Eli Schwartz <[email protected]> writes:

> On 8/24/25 3:12 PM, Michał Górny wrote:
>> Hi,
>> 
>> Here's a patchset that introduces provenance verification (i.e.
>> verify-sig equivalent) for pypi.eclass.  
>
>
> I strongly believe this should *not* be merged.
>
> There are a couple reasons why I don't think this is beneficial and
> would strongly push back against implementing it in any package I
> maintain (even if the relevant files are uploaded to PyPI). But the main
> issue is the one you said already in IRC:
>
> "yes, it worked. yes, it's all theater"
>
> I am opposed to implementing anything which even the author thinks is
> useless.
>
> I am opposed to implementing anything which constitutes "security
> theater as a matter of policy". Security theater is a *net negative*. It
> makes people think that security guarantees exist which don't in fact
> exist, and they let down their guard.

I have to admit I'm sceptical sa
well. 
https://blog.trailofbits.com/2024/11/14/attestations-a-new-generation-of-signatures-on-pypi/
is some useful background.

On the one hand, I feel like using something that PyPI makes available
has some weight by itself, even if we don't approve of it.
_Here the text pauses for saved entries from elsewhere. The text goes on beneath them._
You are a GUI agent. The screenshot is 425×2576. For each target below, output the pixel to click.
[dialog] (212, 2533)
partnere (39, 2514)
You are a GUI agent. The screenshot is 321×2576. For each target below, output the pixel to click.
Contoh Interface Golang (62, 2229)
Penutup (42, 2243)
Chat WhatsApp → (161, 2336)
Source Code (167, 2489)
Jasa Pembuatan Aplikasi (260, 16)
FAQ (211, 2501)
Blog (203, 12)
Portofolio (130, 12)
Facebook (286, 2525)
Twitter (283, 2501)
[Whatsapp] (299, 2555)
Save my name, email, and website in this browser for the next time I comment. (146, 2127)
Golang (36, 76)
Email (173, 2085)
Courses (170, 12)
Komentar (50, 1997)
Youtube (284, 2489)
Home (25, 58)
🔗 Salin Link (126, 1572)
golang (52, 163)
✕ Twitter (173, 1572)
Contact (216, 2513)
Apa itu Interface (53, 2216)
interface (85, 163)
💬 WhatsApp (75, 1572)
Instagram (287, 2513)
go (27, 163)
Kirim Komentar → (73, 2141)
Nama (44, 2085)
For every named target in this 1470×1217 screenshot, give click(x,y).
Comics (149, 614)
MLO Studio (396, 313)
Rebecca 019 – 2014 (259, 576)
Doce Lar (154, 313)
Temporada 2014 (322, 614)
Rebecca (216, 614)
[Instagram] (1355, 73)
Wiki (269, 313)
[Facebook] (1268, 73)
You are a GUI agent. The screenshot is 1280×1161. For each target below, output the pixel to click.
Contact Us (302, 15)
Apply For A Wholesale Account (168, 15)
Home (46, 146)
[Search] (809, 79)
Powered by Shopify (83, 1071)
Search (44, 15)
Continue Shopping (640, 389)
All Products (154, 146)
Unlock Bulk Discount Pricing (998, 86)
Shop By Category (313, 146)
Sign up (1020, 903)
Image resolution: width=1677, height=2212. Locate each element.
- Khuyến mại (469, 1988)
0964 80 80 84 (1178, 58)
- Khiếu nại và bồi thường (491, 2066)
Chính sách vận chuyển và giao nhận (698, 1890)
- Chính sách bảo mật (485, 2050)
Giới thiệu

On the other hand, the gain (at least for us, given we do source builds)
feels dubious. If I understand the mechanism correctly, it has a lot of
magic based on the GH repo and allows "automated releases" to be signed,
whereas a lot of the benefit of PGP verification is that the workflow
really steers you towards doing it manually at some point in the
process.

Maybe more importantly: supposing verification fails for a release, I am
not sure I yet fully understand how that can happen or what it implies,
or what reasons upstream could give me that are bogus (i.e. I don't know
if having it as USE=verify-sig would achieve anything). I understand the
failure modes and weak points of PGP, I don't understand the failure
modes and weak points of this scheme yet.